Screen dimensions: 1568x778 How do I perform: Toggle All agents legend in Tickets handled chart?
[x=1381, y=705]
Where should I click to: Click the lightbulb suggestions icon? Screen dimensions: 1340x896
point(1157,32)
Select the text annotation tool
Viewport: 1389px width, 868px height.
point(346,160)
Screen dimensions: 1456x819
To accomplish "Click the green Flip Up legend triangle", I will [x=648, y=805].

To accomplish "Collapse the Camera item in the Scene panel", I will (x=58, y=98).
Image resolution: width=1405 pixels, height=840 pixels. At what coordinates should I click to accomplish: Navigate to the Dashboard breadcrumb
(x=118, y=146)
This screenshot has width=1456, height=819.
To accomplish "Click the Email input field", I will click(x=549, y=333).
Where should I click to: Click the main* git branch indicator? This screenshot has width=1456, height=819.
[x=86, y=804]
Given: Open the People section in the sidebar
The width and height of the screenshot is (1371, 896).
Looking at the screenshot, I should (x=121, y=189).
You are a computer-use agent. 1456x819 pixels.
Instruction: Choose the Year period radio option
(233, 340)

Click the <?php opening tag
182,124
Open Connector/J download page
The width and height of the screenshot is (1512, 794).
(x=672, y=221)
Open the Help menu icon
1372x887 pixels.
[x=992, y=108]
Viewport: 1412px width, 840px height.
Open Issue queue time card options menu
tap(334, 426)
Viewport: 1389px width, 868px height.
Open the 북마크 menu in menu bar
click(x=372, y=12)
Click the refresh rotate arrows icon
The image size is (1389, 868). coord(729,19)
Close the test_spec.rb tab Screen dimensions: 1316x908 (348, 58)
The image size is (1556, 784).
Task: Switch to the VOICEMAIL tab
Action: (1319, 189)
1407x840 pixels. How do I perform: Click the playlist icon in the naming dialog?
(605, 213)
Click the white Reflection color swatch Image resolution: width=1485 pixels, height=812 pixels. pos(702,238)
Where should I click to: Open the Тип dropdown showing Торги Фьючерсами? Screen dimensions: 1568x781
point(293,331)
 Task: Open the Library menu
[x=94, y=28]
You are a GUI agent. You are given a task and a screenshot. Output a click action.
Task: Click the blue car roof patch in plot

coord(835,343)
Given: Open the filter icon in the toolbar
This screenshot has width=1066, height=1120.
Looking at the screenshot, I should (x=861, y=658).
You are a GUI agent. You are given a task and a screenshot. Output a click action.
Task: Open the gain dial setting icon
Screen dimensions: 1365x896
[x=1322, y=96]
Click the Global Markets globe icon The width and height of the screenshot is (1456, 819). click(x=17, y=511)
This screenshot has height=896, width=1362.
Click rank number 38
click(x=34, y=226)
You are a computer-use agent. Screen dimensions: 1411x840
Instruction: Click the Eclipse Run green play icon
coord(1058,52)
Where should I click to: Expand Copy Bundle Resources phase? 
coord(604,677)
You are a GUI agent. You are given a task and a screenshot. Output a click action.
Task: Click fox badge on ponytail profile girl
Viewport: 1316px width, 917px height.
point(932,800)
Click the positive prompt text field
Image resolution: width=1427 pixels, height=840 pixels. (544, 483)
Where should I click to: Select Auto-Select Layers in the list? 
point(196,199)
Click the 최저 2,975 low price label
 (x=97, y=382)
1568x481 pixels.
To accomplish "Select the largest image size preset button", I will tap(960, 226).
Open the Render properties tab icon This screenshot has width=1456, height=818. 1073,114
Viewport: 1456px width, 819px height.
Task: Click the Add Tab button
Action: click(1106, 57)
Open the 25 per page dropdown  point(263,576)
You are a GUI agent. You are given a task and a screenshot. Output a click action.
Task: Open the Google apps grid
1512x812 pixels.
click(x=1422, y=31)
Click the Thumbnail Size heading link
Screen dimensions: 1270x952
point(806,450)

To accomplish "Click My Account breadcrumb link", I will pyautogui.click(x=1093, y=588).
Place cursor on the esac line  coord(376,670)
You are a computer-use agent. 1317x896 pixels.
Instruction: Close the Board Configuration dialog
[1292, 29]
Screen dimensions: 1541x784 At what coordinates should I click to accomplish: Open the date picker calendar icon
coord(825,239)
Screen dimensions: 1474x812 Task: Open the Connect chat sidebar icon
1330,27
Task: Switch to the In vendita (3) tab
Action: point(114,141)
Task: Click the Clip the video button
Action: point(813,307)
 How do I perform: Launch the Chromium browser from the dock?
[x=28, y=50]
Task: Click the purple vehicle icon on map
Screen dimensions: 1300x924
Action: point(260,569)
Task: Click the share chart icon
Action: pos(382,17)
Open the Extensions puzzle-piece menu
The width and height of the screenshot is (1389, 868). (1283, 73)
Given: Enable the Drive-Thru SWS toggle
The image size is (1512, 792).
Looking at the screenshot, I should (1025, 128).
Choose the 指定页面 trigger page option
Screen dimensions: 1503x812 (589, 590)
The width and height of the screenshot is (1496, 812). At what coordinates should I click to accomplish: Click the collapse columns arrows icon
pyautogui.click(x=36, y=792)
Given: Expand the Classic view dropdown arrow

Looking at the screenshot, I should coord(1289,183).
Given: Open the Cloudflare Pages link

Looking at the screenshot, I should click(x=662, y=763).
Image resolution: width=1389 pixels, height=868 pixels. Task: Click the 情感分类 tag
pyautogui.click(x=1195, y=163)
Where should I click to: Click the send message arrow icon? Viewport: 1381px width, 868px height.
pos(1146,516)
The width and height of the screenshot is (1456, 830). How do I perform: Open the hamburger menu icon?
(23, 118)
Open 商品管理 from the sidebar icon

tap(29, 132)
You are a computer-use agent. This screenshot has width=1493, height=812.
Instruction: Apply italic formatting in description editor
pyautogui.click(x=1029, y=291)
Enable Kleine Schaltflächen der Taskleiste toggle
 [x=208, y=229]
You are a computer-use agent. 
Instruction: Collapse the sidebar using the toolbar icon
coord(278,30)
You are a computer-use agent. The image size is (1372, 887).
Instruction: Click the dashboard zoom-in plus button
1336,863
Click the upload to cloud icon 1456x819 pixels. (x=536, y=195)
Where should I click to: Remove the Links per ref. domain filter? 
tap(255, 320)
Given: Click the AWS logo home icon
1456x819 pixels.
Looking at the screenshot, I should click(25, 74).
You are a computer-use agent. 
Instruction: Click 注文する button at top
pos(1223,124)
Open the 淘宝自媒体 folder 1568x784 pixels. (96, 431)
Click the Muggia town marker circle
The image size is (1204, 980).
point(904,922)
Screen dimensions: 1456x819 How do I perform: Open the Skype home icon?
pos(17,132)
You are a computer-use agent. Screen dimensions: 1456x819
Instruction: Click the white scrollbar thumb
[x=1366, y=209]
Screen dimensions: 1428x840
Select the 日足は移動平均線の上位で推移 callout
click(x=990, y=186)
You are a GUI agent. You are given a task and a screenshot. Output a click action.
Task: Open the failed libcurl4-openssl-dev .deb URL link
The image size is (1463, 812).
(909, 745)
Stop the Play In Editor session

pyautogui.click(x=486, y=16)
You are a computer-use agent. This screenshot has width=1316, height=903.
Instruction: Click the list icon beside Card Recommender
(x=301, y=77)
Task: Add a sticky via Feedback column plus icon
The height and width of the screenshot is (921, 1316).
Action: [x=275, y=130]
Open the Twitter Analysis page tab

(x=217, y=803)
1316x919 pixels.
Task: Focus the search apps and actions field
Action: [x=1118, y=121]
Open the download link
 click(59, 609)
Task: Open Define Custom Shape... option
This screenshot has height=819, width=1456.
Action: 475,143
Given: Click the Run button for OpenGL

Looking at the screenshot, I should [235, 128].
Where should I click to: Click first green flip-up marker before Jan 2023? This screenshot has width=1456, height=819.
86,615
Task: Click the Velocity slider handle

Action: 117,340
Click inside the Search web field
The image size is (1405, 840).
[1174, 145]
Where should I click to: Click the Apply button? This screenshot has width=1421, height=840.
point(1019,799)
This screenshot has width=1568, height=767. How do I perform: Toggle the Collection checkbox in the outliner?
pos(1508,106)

········

• [Problem details]: Return exactly, and only, the lines above starting at the line that contains "Instruction: Click the Eclipse" and ending at the line that contains "Task: Open the Google apps grid".

• [Answer for this exercise]:
Instruction: Click the Eclipse Run green play icon
coord(1058,52)
Where should I click to: Expand Copy Bundle Resources phase? 
coord(604,677)
You are a GUI agent. You are given a task and a screenshot. Output a click action.
Task: Click fox badge on ponytail profile girl
Viewport: 1316px width, 917px height.
point(932,800)
Click the positive prompt text field
Image resolution: width=1427 pixels, height=840 pixels. (544, 483)
Where should I click to: Select Auto-Select Layers in the list? 
point(196,199)
Click the 최저 2,975 low price label
 (x=97, y=382)
1568x481 pixels.
To accomplish "Select the largest image size preset button", I will tap(960, 226).
Open the Render properties tab icon This screenshot has width=1456, height=818. 1073,114
Viewport: 1456px width, 819px height.
Task: Click the Add Tab button
Action: click(1106, 57)
Open the 25 per page dropdown  point(263,576)
You are a GUI agent. You are given a task and a screenshot. Output a click action.
Task: Open the Google apps grid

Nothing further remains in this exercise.